Zooming out, you can see how the construction of the pre-COVID fiscal and economic settlement in Russia revolved around the 2000s commodity boom and how the growth of Russia’s consumer economy was driven by external demand:
Since 2008, Russia’s lost massive ground to China in relative terms because of the slow, if inefficient and structurally unsound rise of China’s domestic demand. It’s lost ground since 2012-2013 to the US, even lost ground to the Eurozone despite its massive dysfunctions. Since 2013-2014, it’s lost bigly to India and only managed to keep pace with Sub-Saharan Africa as a whole despite having what would appear to be a more complex economy with a bit more fiscal capacity in most cases to sustain domestic demand and growth. Corporations are only going to realize the productivity gains that Glazyev et al want to see if they have better incentives to invest and a more stable business environment. The latter requires consumers whose spending power isn’t declining in real terms every year. Both require more than administrative adjustments the likes of which Putin has tasked PM Mishustin with pushing through.
What’s odd is that Russia exhibits the same levels of gross fixed capital formation as % of GDP as developed economies in the Eurozone and US (slightly lower than Japan) but obviously lags behind China massively where systematic over investment into unneeded capacity generates massive figures. Russia’s hanging around 21% of GDP once it settled post-2014, in line with the US and Euro Area.
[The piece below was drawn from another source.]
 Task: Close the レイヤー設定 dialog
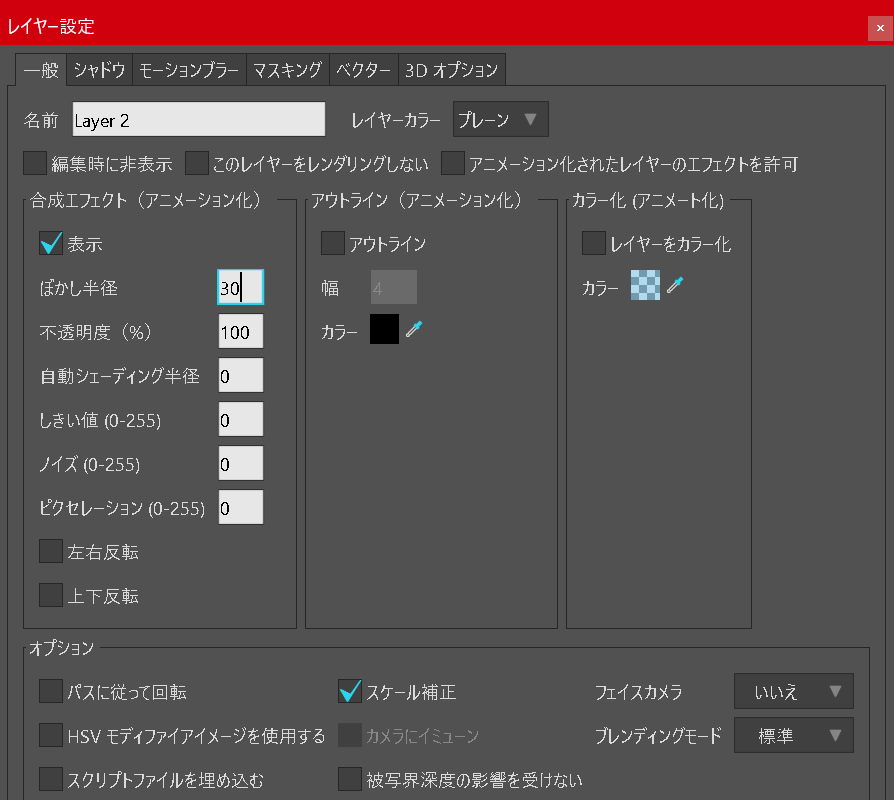click(x=879, y=27)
But given how much higher inflation in Russia is (ironically due to underinvestment in new capacity, weakened price signals creating temporary or seasonal shortages, and infrastructure), the depreciation of existing assets is more harmful to corporate balance sheets than their western peers living on home markets with inflation regularly in the 1-1.5% range instead of 4%+. Corporations have less reason to risk long capital in a higher-inflation environment if marginal returns are weakened via price interventions and state-generated rents, creating this endless ouroboros problem in the Russian economy. The only way to break through, it seems, is to accelerate the shift away from its oil-dependent fiscal regime to target profits and capital gains for revenues while also risking higher short-run inflation by lifting some price and tariff control measures. No matter how healthy Russian corporates’ balance sheets might look from afar, up close things aren’t rosy. It’s not a zombie firm epidemic to worry about, but a zombie economy.